— Start of EXTRACTED TEXT —

When we’re finished, we’ll be able to use our site on a mobile device or on a desktop, even if offline, like shown here below (notice the “Offline” option in the network throttling settings)

First approach: cache-first

I first approached the task by using a cache-first approach. In short, when we intercept a fetch request in the Service Worker, we first check if we have it cached already. If not, we fetch it from the network. This has the advantage of making the site blazing fast when loading pages already cached, even when online - in particular with slow networks and lie-fi - but also introduces some complexity in managing updating the cache when I ship new content.

This will not be the final solution I adopt, but it’s worth going through it for demonstration purposes.

I’ll go through a couple phases:

  1. I introduce a service worker and load it as part of the website JS scripts
  2. when installing the service worker, I cache the site skeleton
  3. I intercept requests going to additional links, caching it

Introducing a service worker

I add the service worker in a sw.js file in the site root. This allows it to work on all the site subfolders, and on the site home as well. The SW at the moment is pretty basic, it just logs any network request:

self.addEventListener('fetch', (event) => {
  console.log(event.request)
})

I need to register the service worker, and I do this from a script that I include in every page:

window.addEventListener('load', () => {
  if (!navigator.serviceWorker) {
    return
  }

  navigator.serviceWorker.register('/sw.js', {
    scope: '/'
  }).then(() => {
    //...ok
  }).catch((err) => {
    console.log('registration failed', err)

— End of EXTRACTED TEXT —
— Start of SUPPLIED RECORDS —

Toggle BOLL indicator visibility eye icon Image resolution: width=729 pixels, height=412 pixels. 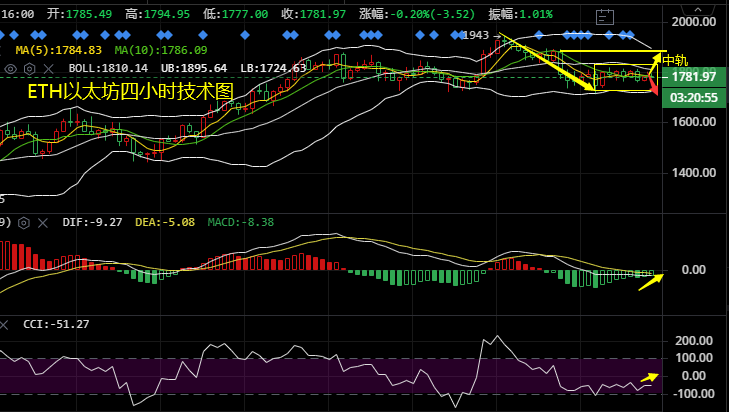tap(11, 69)
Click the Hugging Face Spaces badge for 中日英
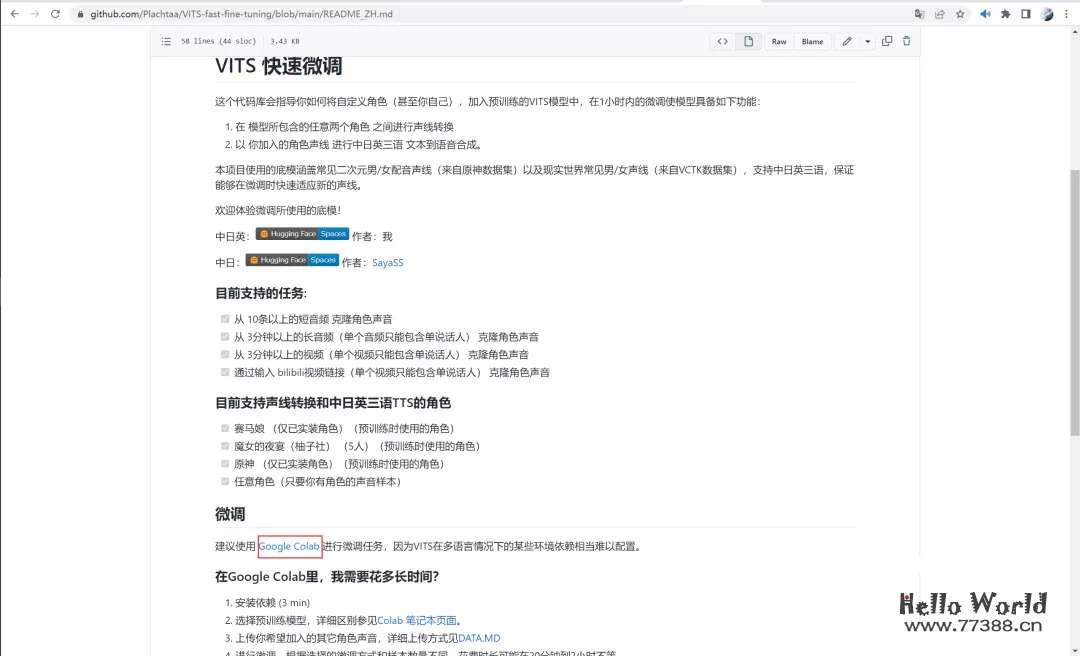The height and width of the screenshot is (656, 1080). (302, 234)
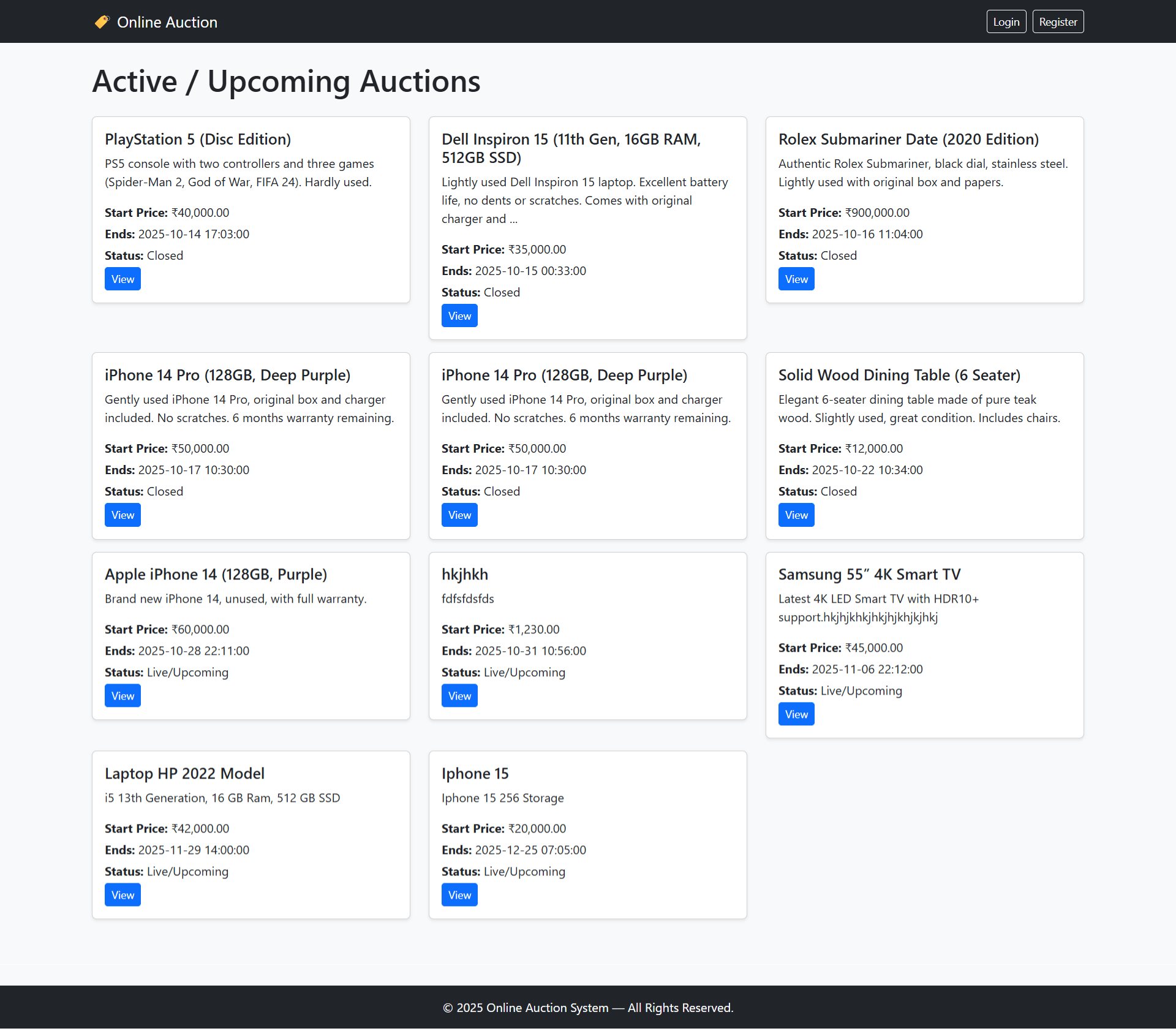
Task: Click the PlayStation 5 card title
Action: pyautogui.click(x=197, y=139)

— End of SUPPLIED RECORDS —

- _REQUESTS_:
A – Transcribe part of the service worker walkthrough, beginning at the words "When we’re finished, we’ll" and stopping after the words "for demonstration purposes.".
B – Answer these questions using the service worker walkthrough:
(i) In which location is the sw.js file added?
(ii) What does the basic service worker currently do with network requests?
(iii) What gets cached when the service worker is installed?
This material comes from a separate source, unrelated to the service worker walkthrough.

- _WRITTEN ANSWERS_:
A –
When we’re finished, we’ll be able to use our site on a mobile device or on a desktop, even if offline, like shown here below (notice the “Offline” option in the network throttling settings)

First approach: cache-first

I first approached the task by using a cache-first approach. In short, when we intercept a fetch request in the Service Worker, we first check if we have it cached already. If not, we fetch it from the network. This has the advantage of making the site blazing fast when loading pages already cached, even when online - in particular with slow networks and lie-fi - but also introduces some complexity in managing updating the cache when I ship new content.

This will not be the final solution I adopt, but it’s worth going through it for demonstration purposes.

B –
(i) In the site root.
(ii) It logs any network request.
(iii) The site skeleton.